The aforementioned fundamental backdrop suggests that the path of least resistance for the USD/CAD pair is to the downside. Traders now look forward to the US economic docket – featuring the release of flash PMIs, the usual Weekly Initial Jobless Claims, and Existing Home Sales data. This, along with trade-related developments, might influence the USD and provide some impetus to the USD/CAD pair. Apart from this, Oil price dynamics should contribute to producing short-term trading opportunities around the pair.
USD/CAD daily chart
Technical Outlook
From a technical perspective, Wednesday's breakdown below the 1.3900 round figure, or the lower end of a short-term trading range, was seen as a fresh trigger for bearish traders against the backdrop of the recent failures near the 200-day Simple Moving Average (SMA). Moreover, oscillators on the daily chart have just started gaining negative traction and validate the near-term negative outlook for the USD/CAD pair.
Hence, any attempted recovery is more likely to attract fresh sellers near the 1.3900 support breakpoint, now turned resistance. A sustained strength beyond the said handle, however, could trigger an intraday short-covering move and lift the USD/CAD pair further toward the 1.3960-1.3965 horizontal zone. A subsequent move up, meanwhile, could get sold into and remain capped near the 1.4000 psychological mark, or the 200-day SMA.
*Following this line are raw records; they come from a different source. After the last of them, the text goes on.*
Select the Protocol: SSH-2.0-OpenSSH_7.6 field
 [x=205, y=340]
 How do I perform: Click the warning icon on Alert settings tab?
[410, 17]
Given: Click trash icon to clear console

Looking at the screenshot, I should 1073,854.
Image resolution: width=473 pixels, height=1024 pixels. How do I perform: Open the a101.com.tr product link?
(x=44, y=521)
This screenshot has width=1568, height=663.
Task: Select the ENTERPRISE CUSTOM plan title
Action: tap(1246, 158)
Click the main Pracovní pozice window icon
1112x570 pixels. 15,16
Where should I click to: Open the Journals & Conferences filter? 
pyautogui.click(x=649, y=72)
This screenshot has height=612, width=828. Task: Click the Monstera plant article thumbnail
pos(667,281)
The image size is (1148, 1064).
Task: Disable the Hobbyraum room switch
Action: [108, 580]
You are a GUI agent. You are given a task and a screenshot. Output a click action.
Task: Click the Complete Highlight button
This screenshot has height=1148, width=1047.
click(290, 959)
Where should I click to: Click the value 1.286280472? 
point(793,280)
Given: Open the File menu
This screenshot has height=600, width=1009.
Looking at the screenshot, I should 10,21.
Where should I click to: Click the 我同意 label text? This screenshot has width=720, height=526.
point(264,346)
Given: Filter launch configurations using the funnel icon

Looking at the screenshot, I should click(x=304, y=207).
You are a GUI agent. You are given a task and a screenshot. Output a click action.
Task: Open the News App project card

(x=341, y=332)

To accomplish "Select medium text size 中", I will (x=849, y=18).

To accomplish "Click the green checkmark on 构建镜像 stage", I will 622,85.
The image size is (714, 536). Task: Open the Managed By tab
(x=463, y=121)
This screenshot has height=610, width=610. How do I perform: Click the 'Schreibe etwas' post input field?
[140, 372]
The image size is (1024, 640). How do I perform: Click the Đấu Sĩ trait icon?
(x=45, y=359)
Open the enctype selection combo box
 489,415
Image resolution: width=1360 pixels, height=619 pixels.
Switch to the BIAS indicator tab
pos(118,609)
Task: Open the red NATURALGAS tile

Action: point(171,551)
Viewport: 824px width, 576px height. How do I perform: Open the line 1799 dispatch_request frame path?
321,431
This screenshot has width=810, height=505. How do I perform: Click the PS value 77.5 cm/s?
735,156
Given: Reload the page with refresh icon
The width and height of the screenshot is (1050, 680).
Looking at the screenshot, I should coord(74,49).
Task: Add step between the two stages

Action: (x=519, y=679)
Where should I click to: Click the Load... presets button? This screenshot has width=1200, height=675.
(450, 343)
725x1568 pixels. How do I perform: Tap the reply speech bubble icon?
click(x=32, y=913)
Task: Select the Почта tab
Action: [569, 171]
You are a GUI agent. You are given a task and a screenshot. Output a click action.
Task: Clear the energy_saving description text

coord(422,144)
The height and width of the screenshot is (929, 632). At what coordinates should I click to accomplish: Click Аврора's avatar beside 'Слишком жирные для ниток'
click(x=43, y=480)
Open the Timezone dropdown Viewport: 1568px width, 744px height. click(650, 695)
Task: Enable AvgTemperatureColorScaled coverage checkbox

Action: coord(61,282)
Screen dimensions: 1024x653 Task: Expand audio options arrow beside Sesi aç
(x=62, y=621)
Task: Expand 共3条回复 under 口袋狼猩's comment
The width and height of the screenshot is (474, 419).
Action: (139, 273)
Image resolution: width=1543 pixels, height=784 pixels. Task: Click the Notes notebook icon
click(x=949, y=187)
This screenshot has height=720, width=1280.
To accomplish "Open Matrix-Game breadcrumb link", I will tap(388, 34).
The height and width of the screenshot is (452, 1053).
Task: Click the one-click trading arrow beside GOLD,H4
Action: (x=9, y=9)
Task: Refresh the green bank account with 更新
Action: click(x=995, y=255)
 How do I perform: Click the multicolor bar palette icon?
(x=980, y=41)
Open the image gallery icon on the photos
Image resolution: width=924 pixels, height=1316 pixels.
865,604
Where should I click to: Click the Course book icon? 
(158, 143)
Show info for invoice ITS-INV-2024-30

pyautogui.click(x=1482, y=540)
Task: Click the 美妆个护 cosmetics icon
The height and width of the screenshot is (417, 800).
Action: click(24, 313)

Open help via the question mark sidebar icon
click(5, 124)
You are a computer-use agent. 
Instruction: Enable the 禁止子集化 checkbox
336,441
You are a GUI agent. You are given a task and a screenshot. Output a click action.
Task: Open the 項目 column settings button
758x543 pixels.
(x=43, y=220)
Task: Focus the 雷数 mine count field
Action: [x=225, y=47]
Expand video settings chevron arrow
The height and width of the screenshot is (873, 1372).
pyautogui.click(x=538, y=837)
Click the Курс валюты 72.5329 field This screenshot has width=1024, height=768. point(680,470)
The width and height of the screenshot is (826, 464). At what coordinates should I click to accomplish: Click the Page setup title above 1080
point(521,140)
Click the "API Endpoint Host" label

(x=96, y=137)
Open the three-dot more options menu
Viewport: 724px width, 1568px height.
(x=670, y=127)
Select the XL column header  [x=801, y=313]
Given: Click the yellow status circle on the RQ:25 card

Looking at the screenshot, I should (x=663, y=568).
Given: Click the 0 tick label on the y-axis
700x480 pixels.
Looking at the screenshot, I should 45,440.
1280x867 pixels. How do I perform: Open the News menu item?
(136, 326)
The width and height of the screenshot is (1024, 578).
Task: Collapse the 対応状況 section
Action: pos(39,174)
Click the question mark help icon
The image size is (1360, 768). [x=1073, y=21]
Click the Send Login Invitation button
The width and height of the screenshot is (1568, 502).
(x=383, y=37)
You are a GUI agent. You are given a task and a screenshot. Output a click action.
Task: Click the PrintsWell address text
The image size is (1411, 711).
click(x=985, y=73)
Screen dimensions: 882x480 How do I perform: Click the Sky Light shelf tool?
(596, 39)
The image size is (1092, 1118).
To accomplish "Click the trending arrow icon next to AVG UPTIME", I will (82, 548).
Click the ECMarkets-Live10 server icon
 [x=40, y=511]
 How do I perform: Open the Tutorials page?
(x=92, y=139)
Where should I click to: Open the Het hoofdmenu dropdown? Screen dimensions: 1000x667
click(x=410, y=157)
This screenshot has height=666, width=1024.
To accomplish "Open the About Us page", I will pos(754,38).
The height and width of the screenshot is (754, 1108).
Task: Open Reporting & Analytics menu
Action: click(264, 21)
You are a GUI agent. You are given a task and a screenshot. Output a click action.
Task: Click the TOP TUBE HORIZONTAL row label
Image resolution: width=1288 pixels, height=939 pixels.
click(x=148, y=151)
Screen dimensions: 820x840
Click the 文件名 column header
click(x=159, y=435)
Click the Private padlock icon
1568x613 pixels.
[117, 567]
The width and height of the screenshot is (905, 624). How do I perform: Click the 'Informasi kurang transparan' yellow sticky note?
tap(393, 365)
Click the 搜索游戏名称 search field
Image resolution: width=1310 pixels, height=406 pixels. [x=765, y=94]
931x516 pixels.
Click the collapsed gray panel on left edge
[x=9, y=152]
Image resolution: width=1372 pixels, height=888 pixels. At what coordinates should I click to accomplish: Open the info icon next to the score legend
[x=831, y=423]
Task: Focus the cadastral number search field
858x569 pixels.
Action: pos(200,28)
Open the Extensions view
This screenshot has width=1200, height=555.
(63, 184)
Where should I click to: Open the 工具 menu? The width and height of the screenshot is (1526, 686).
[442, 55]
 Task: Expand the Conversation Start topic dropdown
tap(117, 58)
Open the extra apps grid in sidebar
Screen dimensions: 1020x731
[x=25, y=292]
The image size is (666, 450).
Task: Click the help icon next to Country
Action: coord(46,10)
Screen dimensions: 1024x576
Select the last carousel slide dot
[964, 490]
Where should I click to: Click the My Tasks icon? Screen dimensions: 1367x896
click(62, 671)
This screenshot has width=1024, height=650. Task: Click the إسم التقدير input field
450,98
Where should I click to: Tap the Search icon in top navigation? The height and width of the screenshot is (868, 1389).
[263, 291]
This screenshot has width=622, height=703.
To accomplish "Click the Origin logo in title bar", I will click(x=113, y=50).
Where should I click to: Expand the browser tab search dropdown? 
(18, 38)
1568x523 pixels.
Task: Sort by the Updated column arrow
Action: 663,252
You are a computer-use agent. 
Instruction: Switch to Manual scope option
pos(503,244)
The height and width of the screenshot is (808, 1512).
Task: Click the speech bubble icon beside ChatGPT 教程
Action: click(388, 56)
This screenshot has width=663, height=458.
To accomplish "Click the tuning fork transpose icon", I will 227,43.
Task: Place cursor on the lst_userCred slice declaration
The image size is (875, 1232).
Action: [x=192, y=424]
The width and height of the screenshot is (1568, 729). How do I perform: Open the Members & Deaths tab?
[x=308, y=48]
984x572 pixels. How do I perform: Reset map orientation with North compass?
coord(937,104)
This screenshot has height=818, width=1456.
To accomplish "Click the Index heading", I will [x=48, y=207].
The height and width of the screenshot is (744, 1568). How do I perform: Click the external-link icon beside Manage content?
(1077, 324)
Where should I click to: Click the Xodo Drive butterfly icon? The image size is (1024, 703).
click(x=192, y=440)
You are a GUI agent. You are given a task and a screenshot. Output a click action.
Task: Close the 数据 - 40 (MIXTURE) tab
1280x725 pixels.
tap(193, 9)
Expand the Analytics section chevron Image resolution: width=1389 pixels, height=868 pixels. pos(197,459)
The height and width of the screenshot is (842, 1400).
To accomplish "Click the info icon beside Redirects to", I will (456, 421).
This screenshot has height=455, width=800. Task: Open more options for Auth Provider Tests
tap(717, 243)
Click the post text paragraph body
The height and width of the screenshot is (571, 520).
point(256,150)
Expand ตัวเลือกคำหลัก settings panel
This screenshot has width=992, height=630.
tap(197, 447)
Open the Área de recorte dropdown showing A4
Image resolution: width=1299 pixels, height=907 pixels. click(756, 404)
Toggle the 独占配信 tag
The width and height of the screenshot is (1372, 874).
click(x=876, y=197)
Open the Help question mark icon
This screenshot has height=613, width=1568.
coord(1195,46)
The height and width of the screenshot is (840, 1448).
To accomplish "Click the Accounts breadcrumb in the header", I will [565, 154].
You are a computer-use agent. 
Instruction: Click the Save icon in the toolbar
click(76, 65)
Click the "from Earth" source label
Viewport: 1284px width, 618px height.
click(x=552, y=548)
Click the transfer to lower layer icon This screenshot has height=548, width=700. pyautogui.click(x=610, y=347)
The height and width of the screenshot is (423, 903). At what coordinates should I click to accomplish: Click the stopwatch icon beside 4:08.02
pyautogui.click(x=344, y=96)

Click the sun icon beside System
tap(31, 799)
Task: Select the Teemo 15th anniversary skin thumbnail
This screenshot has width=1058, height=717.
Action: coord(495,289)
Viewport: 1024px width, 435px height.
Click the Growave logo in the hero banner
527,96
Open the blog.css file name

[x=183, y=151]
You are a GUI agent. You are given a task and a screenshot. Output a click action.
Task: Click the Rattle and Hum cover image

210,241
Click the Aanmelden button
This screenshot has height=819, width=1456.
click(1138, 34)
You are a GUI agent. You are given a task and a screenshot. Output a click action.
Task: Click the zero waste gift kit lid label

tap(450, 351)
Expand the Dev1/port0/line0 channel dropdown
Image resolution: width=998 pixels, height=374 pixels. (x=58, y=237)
On the flip side, a two-week low, around the 1.3815-1.3810 area touched on Wednesday, now seems to protect the immediate downside. Some follow-through selling, leading to a subsequent slide below the 1.3800 mark, will reaffirm the negative bias and make the USD/CAD pair vulnerable to accelerate the fall towards challenging the year-to-date low, around mid-1.3700s, before eventually dropping to the 1.3700 round figure.